There are about 350 members in the Passamaquoddy Schoodic Band in Canada. However, the Passamaquoddy homeland straddles the New Brunswick-Maine border.

If Canada recognizes the Passamaquoddy, some are wondering if that would also allow the much larger Maine population of 3,000 to fish in Canadian waters.

NS Lobster Season 20121127 TOPIX

Some fishermen are worried about how status recognition for the Passamaquoddy could affect their income. (Canadian Press)

"They fish year-round in the United States, so it's a concern to people who fish in the Passamaquoddy Bay because it's such a small bay," said Bradley Small, a commercial scallop fisherman and president of the Fundy North Fishermen's Association.

Another sensitivity is whether that fishing occurs out of season, when commercial fishing is not permitted in Canada for conservation reasons.

"One of the hurdles we have is they fish in a different manner," Small said.

What are the boundaries?

It's also not clear exactly how far into Canadian waters the Passamaquoddy would be entitled to fish.

Small said the primary effort would be in Passamaquoddy Bay on the Maine-New Brunswick border, but it could also encompass the waters around Grand Manan Island in the Bay of Fundy.

Passamaquoddy ancestral territory

Map of the Passamaquoddy ancestral territory as shown on (

A map on the Maine Passamaquoddy website shows their homeland waters reaching toward southern Nova Scotia and its lucrative lobster grounds.

The Department of Fisheries and Oceans declined to address a question about the type of fishery that may be put in place for the southern New Brunswick First Nation.

"As the negotiations with the Peskotomuhkati are confidential, it would be inappropriate to release details of what is being discussed," DFO Maritimes spokesperson Debbie Buott-Matheson said in an email.

First Nation, fishermen group talking

Both Small and Fundy North Fishermen's Association executive director Maria Recchia credit the Schoodic Passamaquoddy and their chief, Hugh Akagi, for working with them to defuse potential conflict. The two groups have been talking for a year.

"We've certainly had a very good experience in working with the Peskotomuhkati leadership. They've been very forthcoming with us and they are interested in hearing from us," said Recchia.

"It's the first time Fundy North has ever been invited to have these kind of discussions with a First Nation. We really appreciate that."

The Schoodic Passamaquoddy did not respond to CBC News inquiries this week.
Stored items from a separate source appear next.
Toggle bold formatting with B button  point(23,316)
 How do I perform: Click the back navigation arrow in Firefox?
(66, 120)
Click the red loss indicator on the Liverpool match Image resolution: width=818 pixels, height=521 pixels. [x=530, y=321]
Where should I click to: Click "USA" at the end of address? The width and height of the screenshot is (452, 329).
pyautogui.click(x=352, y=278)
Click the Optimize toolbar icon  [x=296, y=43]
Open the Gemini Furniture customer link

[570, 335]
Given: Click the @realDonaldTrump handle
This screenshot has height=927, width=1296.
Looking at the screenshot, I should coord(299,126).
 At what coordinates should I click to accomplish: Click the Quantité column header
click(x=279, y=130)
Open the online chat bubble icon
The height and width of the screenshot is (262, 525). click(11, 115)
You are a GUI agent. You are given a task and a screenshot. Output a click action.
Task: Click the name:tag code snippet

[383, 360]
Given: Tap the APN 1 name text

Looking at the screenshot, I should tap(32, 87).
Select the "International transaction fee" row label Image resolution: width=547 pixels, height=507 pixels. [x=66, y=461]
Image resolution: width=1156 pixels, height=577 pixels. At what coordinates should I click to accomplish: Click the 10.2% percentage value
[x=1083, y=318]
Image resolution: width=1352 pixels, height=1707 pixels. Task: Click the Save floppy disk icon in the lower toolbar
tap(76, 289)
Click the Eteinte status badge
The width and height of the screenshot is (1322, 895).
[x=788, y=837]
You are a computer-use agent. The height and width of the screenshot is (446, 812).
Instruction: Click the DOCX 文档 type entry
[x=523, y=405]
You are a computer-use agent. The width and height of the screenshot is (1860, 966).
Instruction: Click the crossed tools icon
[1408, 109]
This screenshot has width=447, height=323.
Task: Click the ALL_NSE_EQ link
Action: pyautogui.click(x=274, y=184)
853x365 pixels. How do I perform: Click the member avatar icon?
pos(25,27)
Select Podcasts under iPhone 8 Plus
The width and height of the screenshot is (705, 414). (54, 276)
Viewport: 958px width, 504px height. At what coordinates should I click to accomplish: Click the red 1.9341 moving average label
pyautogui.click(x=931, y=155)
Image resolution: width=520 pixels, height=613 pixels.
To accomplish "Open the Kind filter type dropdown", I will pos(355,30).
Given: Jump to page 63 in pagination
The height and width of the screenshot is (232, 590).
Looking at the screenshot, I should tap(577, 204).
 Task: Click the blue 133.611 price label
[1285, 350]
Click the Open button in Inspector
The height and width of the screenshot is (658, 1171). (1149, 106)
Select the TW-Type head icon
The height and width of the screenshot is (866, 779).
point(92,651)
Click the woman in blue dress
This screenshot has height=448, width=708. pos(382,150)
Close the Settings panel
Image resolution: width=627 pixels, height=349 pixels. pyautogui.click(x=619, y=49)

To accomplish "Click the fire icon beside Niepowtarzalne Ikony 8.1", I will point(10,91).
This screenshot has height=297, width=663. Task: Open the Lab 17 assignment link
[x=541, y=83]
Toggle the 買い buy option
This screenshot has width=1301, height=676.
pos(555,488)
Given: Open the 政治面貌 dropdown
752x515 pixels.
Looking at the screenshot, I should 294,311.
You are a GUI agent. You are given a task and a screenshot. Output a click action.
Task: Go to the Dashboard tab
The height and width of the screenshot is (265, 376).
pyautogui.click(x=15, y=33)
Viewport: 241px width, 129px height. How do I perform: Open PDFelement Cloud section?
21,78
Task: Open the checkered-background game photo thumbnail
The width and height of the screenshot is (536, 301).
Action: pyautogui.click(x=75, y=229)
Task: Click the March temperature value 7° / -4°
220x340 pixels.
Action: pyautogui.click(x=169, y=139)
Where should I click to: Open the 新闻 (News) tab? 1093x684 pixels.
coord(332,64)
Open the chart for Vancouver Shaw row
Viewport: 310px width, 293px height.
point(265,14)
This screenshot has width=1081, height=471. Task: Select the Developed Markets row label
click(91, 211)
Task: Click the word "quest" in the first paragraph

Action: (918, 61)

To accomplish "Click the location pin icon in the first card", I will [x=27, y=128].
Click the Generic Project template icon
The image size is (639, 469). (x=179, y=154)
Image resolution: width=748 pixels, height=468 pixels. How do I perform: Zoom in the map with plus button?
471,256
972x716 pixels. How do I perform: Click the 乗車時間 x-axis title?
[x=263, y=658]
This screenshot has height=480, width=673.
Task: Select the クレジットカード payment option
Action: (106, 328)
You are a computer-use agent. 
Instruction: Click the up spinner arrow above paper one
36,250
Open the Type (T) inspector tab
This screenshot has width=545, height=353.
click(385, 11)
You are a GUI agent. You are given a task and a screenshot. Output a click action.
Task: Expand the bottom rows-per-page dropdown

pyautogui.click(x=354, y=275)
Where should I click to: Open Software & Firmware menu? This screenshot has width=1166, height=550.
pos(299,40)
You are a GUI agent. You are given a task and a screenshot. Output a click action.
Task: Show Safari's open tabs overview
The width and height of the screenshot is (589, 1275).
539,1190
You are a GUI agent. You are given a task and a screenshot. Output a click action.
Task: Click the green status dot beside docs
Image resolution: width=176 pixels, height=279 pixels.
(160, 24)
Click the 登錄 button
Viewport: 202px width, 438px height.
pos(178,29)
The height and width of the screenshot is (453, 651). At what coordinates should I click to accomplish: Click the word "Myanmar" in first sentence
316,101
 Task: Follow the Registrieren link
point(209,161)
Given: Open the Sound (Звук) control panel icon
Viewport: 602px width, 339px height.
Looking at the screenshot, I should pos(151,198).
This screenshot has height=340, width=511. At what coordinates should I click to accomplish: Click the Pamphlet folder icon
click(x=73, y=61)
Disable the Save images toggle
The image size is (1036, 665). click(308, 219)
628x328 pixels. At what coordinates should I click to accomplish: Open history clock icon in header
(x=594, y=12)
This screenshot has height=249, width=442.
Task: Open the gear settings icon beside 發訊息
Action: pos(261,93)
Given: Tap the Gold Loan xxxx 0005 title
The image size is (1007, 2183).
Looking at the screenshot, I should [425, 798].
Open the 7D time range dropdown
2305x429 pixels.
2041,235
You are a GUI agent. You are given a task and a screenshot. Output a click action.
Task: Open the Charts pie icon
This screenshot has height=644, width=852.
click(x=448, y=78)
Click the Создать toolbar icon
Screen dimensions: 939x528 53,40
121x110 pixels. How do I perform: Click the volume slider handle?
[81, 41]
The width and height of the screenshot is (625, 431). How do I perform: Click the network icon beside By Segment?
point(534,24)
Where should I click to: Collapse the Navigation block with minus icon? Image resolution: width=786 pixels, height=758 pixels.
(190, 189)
"We've had good meetings with the Passamaquoddy and we've sat down and tried to figure out some way that this may be done to benefit them and also be done in a manner that least impacts the commercial fishermen that are there already," said Small in a phone interview as he fished 19 kilometres off Saint John, N.B.

Meeting planned for Thursday

The Fundy North Fishermen's Association has called a meeting for Thursday in St. George, N.B., to update members on discussions with the Passamaquoddy.

Recchia urges fishermen "to take a breath and not to think the worst."

"There's some big concerns out there. There are a lot of rumours going around. Most of them are not true."

She said fishermen fear reduced access, shrinking income and increased competition on the water.

No fishery plan yet

At this point, both Small and Recchia say there is no fishery plan or proposal from the Schoodic Passamaquoddy.

It's not clear whether there will be a Passamaquoddy fishery in 2018.


If Canada recognizes the Passamaquoddy, some are wondering if that would also allow the much larger Maine population of 3,000 to fish in Canadian waters. (Brian Snyder/Reuters)

"That's the million-dollar question," Recchia said. "We don't know at this point in time and it is getting quite close to the summertime. There is a lot of stress around that. All we can say is we are going to keep talking and keep communicating with the fishing community."

Nova Scotia's painful 2017 experience

New Brunswick fishermen just had to look across the Bay of Fundy in the summer of 2017 to see some of the tensions that can creep into an Indigenous fishery.

There were widespread complaints that Indigenous fishermen used a food, social and ceremonial licence to cloak a commercial lobster fishery in St. Marys Bay. 

DFO later acknowledged the system had been abused.